_Your assignment_. Among the entries below, count the lines holding the string "icon". Respond with the number alone.

Start of Data provided

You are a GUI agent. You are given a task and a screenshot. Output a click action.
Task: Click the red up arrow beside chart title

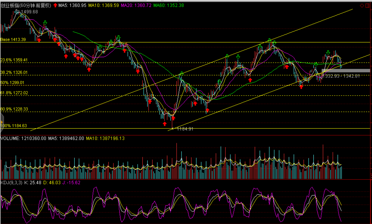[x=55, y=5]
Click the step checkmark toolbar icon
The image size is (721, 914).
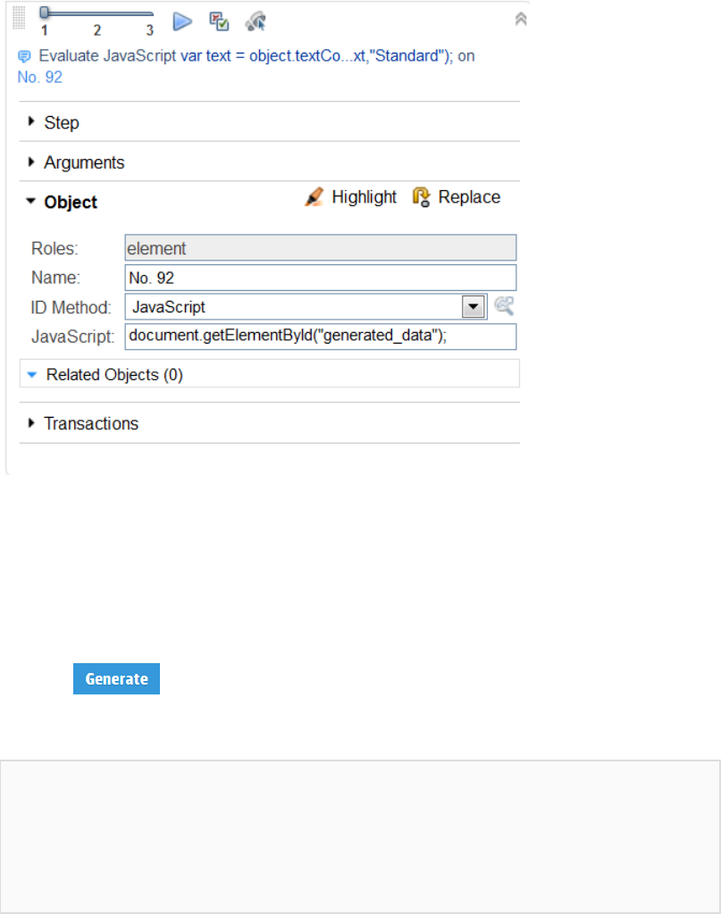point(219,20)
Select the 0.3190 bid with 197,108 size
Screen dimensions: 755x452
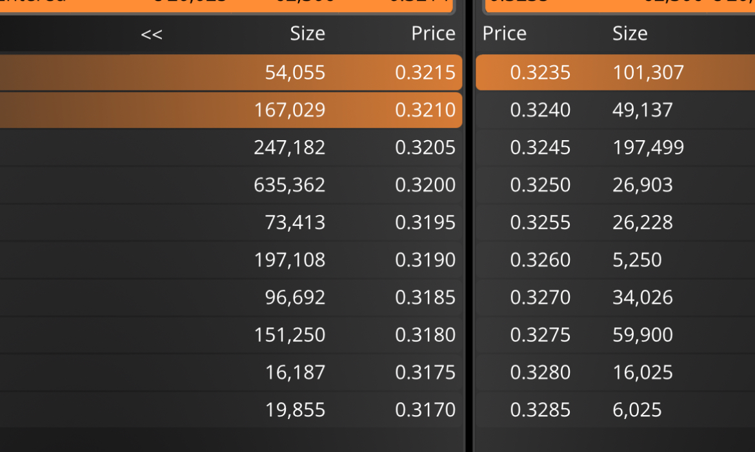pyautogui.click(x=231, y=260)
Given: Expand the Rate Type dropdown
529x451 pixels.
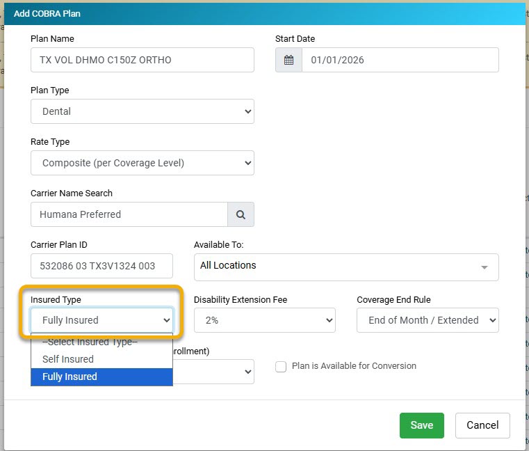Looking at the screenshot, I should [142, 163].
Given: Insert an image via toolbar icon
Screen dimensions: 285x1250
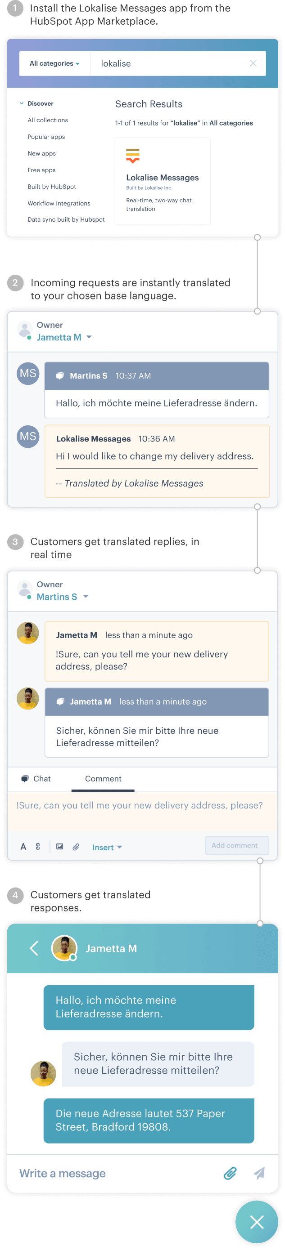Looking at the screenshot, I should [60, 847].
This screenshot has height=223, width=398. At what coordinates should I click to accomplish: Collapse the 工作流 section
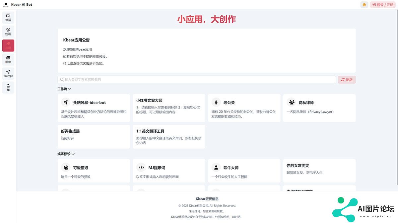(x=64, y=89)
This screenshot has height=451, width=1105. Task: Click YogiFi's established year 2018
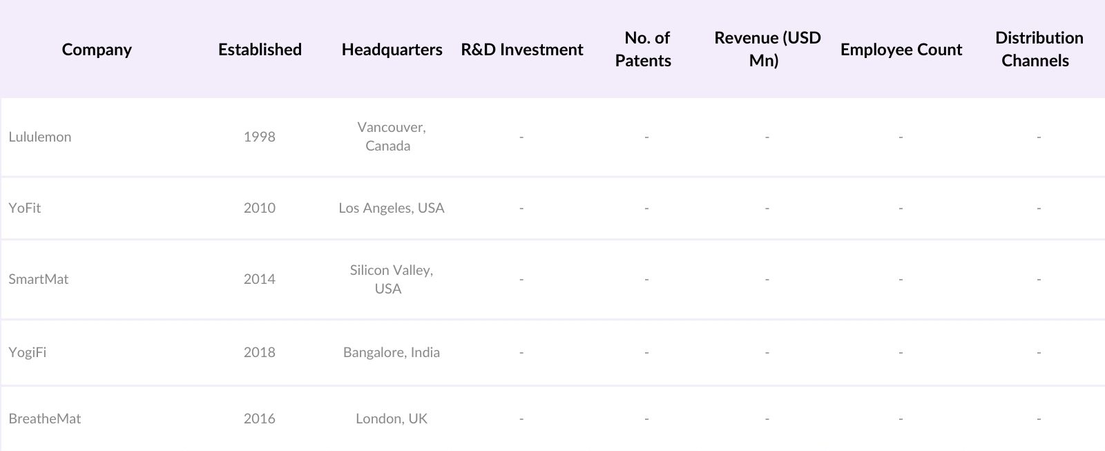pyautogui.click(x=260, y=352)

End of Data provided

_Answer box_. 2